THE REQUEST
Write out the records below as a JSON list of strings, one string per line, from the start of the records through the line that contains "Looking at the", with that line included. Skip blank lines and omit the pictures.

=== PROVIDED DATA ===

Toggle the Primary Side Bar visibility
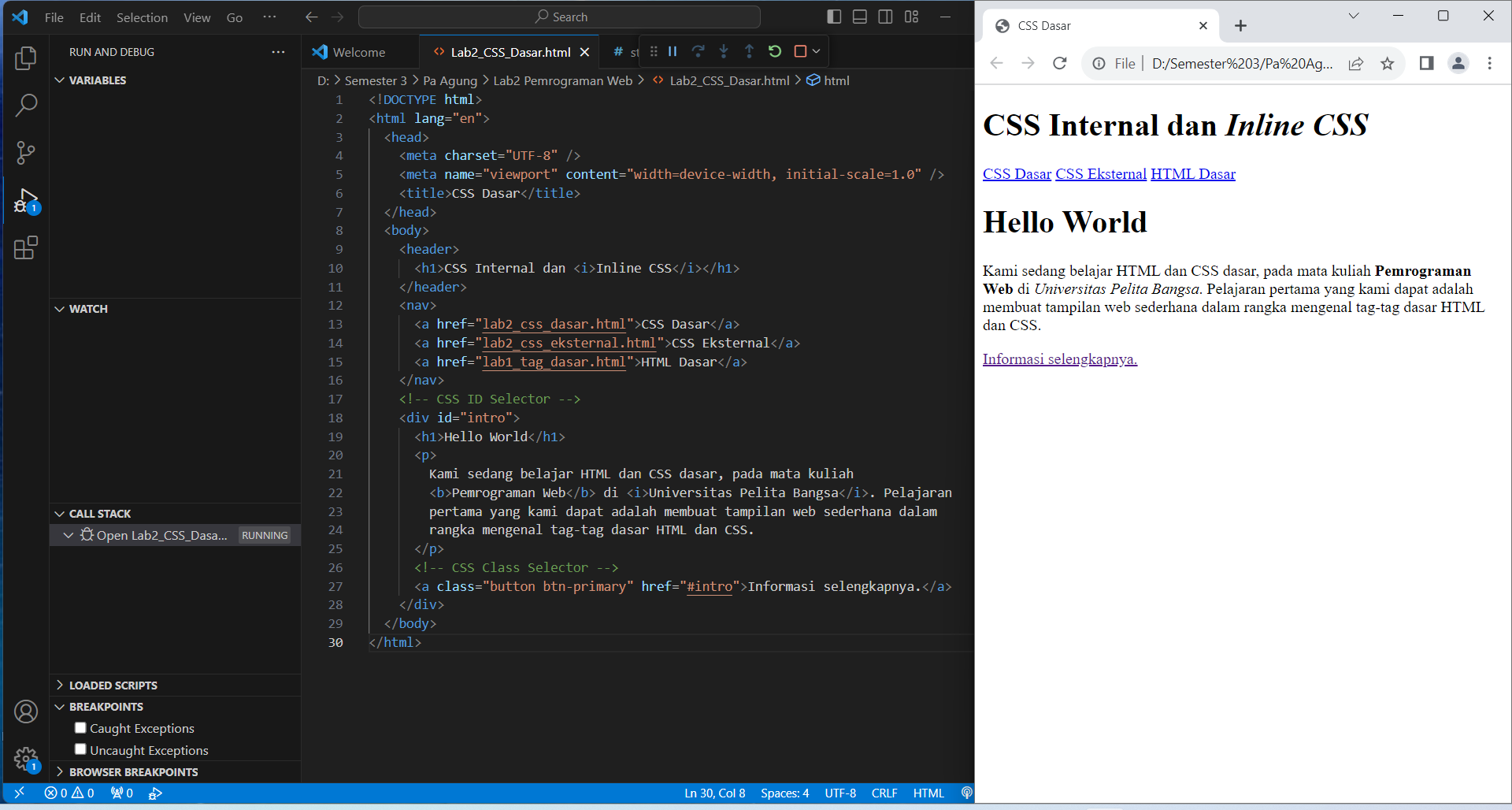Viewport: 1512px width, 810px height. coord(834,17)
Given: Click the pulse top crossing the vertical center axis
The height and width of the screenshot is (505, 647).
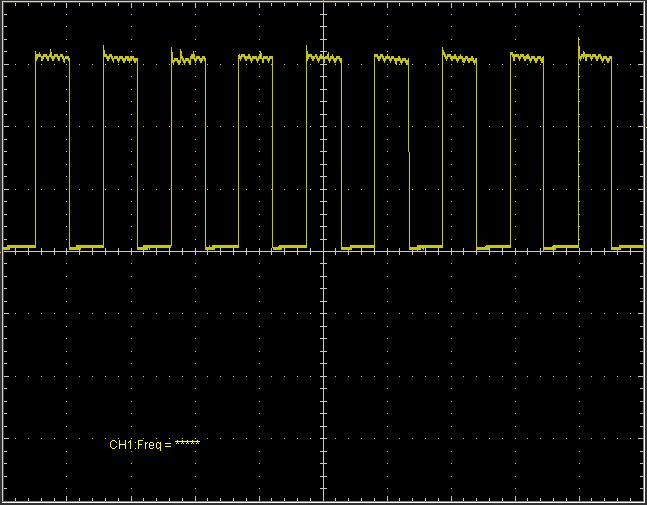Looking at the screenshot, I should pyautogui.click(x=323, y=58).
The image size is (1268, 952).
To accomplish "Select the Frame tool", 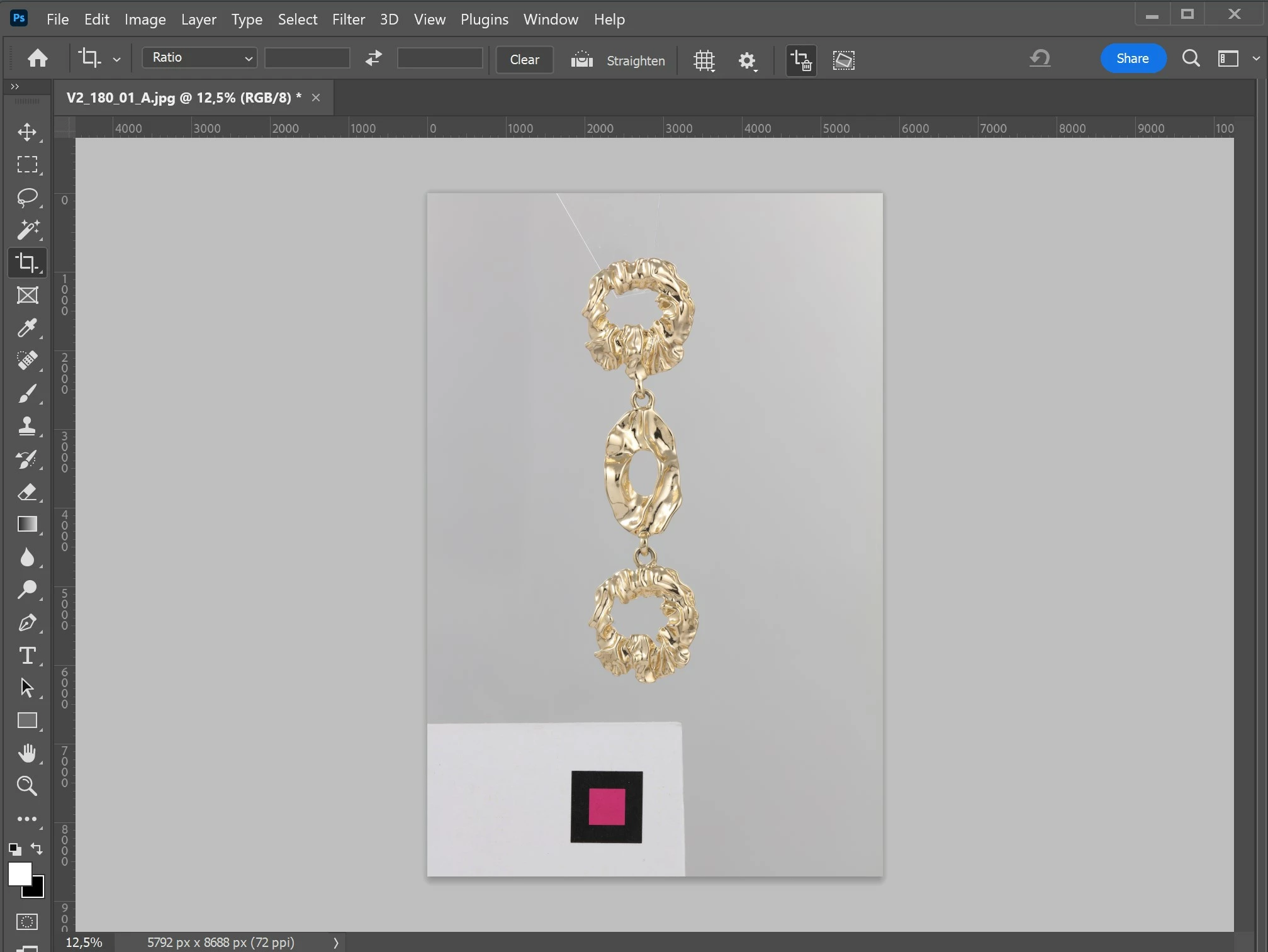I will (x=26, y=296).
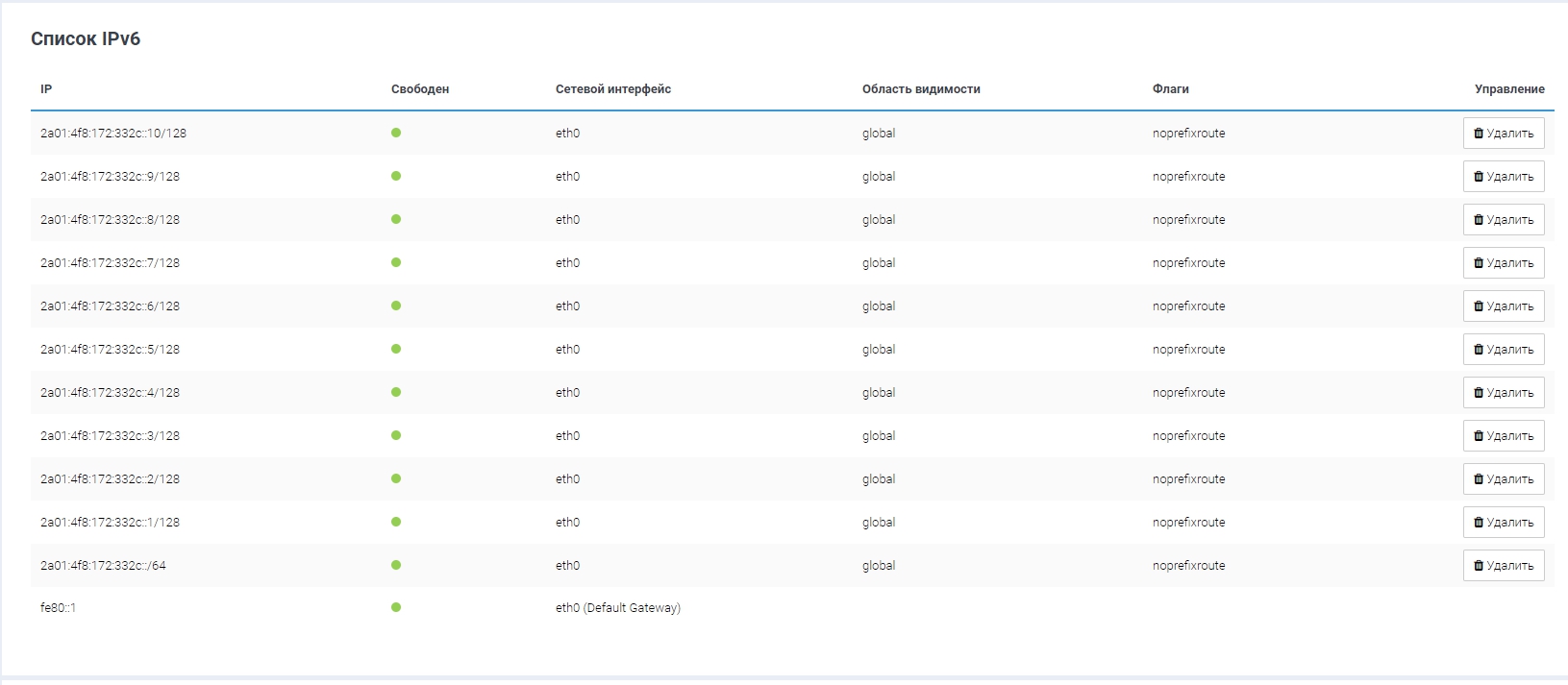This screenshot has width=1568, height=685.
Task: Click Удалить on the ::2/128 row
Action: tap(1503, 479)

===

RESULT
[
  "Toggle the Primary Side Bar visibility",
  "Viewport: 1512px width, 810px height. coord(834,17)",
  "Given: Click the pulse top crossing the vertical center axis",
  "The height and width of the screenshot is (505, 647).",
  "Looking at the screenshot, I should pyautogui.click(x=323, y=58)."
]